Sunday, October 05, 2014

Mantri reveals Air India dud stun grenade coverup

New Delhi: In a serious aviation security lapse, a “used stun grenade” was found in the aisle of an Air India Boeing 747 jumbo jet at the Saudi Arabian city of Jeddah on Friday night, prompting Air India to suspend two of its security managers at Mumbai and Hyderabad.
This was confirmed by top civil aviation ministry sources who said the used stun grenade was incapable of being detonated. The used stun grenade appears to have been left behind after a drill conducted by security agencies dealing with VVIP security in the last week of September.

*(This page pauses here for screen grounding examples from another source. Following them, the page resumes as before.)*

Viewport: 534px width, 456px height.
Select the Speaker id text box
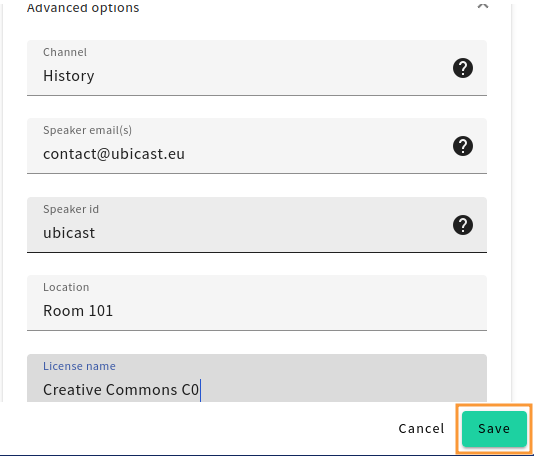[257, 225]
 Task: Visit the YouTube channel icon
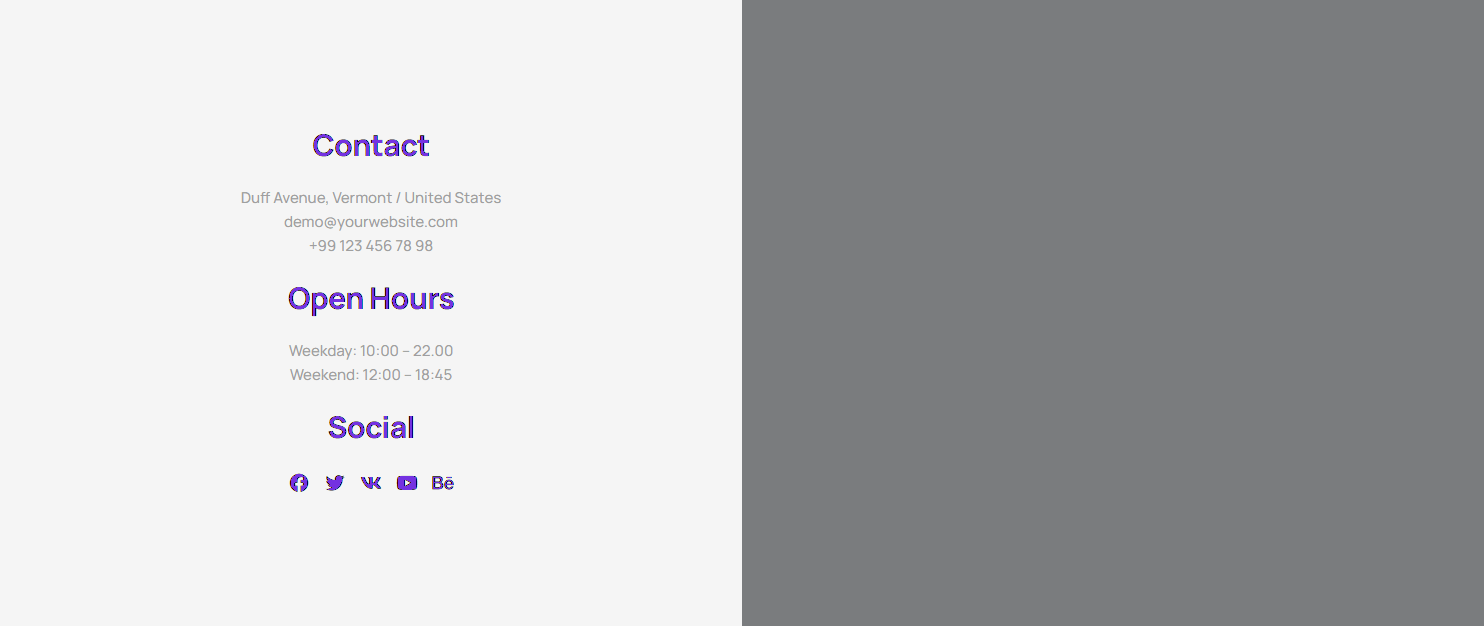pos(407,483)
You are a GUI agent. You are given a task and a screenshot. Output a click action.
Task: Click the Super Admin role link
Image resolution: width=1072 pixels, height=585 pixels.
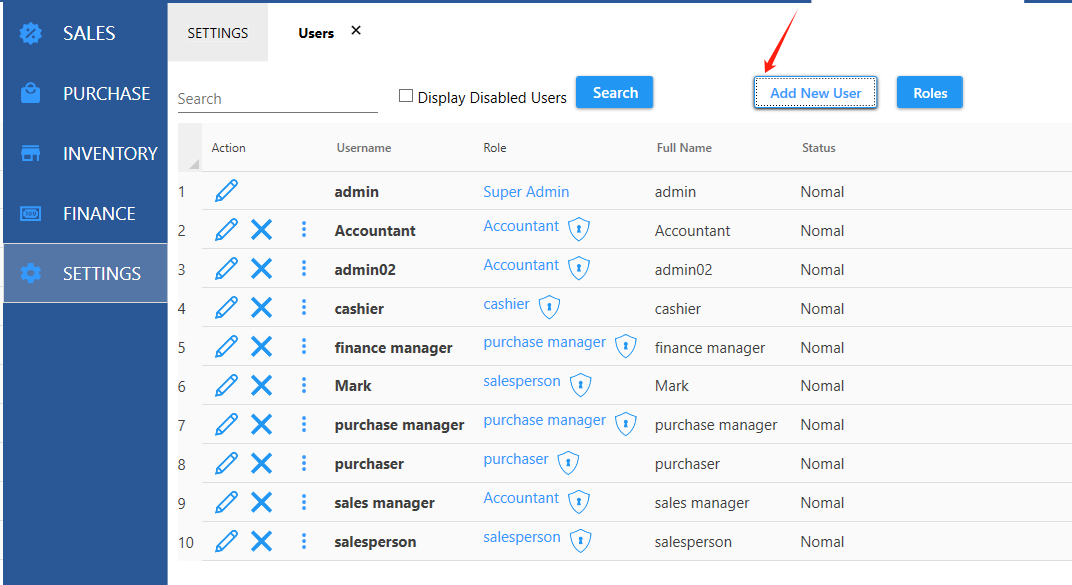pos(526,191)
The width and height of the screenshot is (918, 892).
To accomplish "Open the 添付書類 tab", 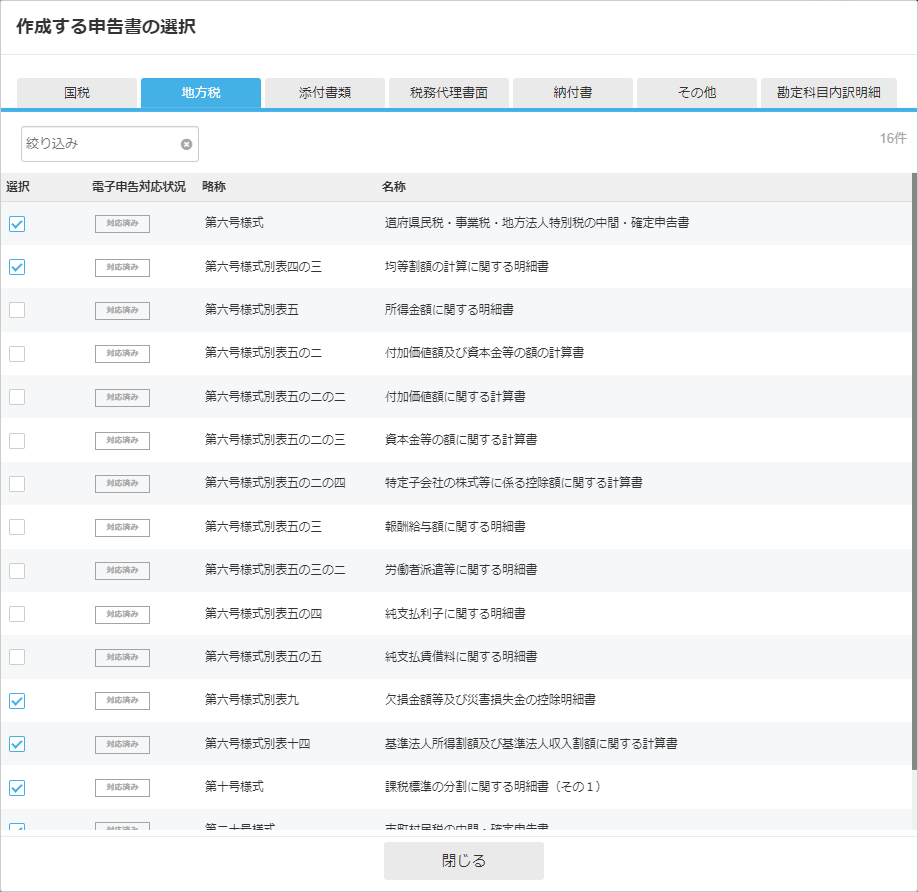I will pos(325,93).
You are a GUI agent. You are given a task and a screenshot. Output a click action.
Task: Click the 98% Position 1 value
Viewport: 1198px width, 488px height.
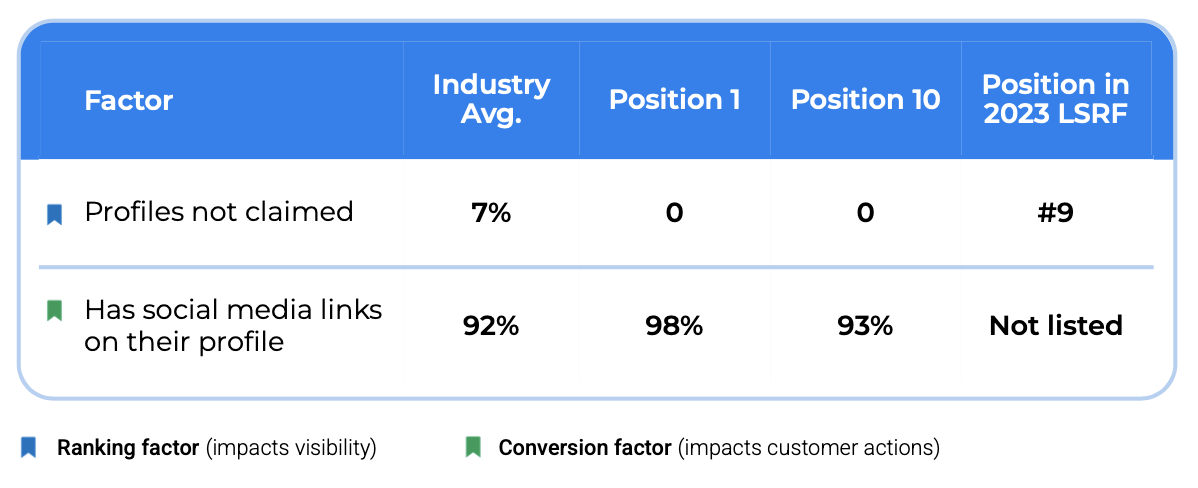pos(675,326)
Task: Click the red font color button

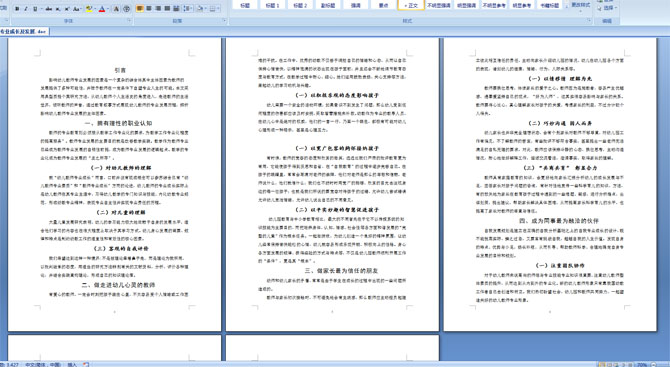Action: pyautogui.click(x=102, y=9)
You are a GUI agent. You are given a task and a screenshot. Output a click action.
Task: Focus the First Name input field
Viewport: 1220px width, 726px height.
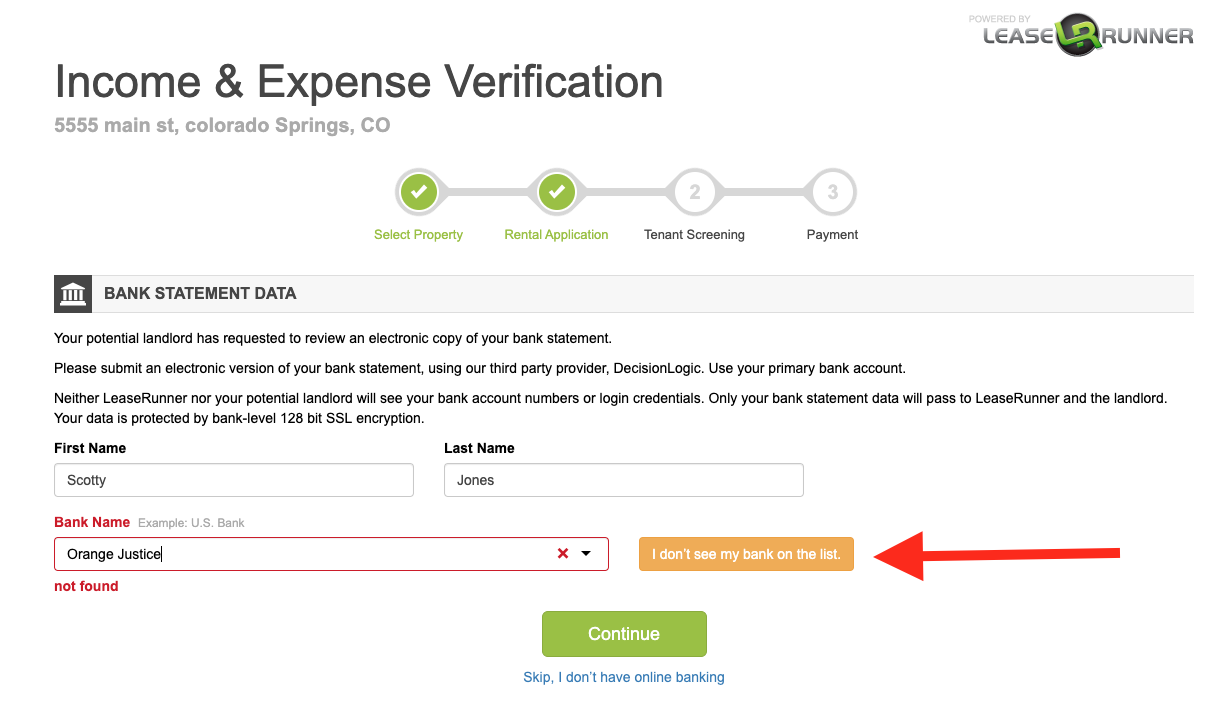pos(234,480)
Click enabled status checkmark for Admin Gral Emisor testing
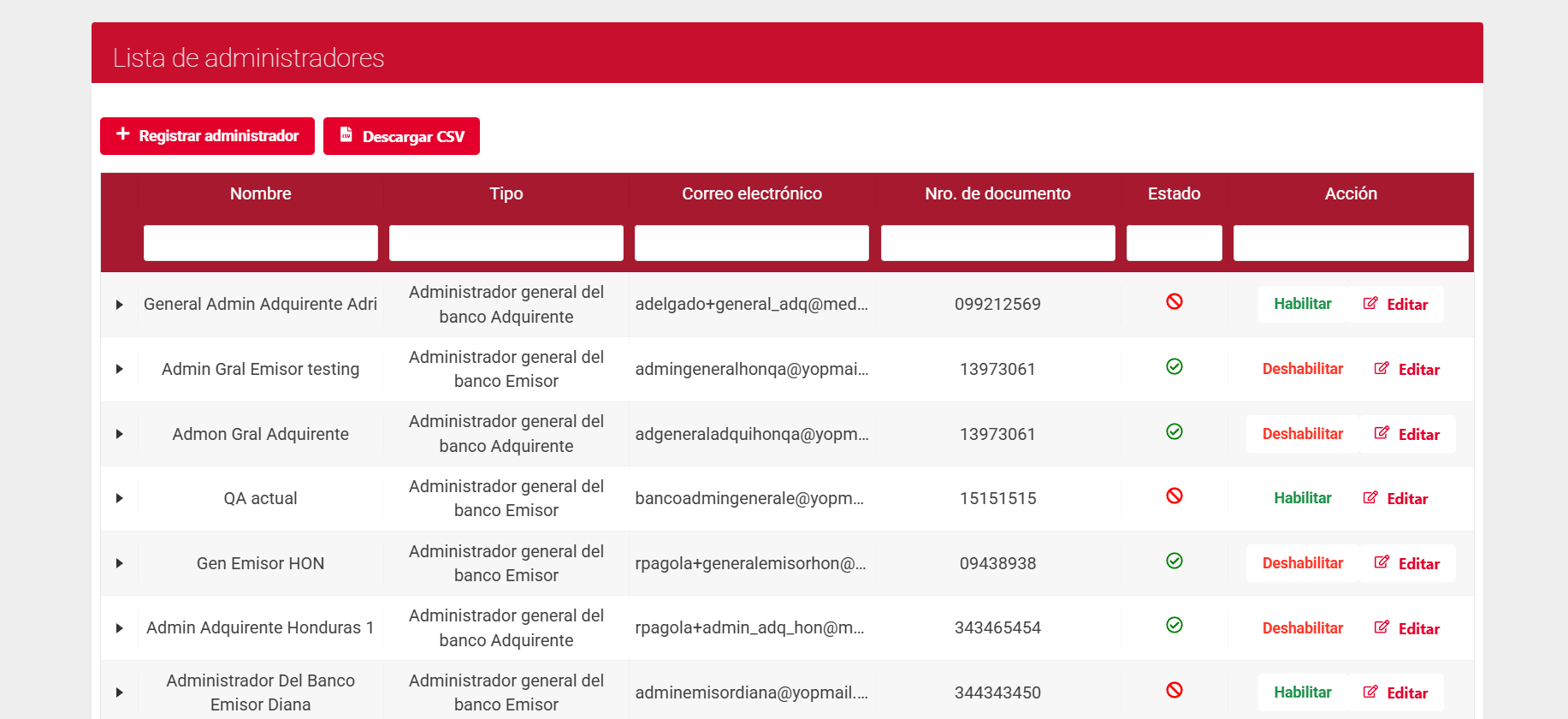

Sources said orders have also been issued for suspension of ground-handling officers as well as security supervisors who took over the plane from the security agencies. The plane had completed a flight on the Mumbai-Hyderabad-Jeddah route when a cabin crew member noticed that a “suspicious object” had come rolling out into the aisle from underneath the seat of a passenger on the upper deck of the aircraft. The aircraft was said to be the same one which was kept at Delhi airport as a standby recently for VVIP duty before Prime Minister Narendra Modi’s visit to the United States.
The government ordered a high-level probe into the incident by a committee headed by both the joint managing director of Air India and the commissioner of security, civil aviation. The NSG, too, will conduct its own investigation.
But Air India had to suffer embarrassment by Saturday evening after it seemed to have attempted a cover-up initially by describing the object in a statement as a “plastic wrapper” when civil aviation minister Ashok Gajapathi Raju revealed the truth by describing the object as a (used) stun grenade and referred to the incident as a “security failure”.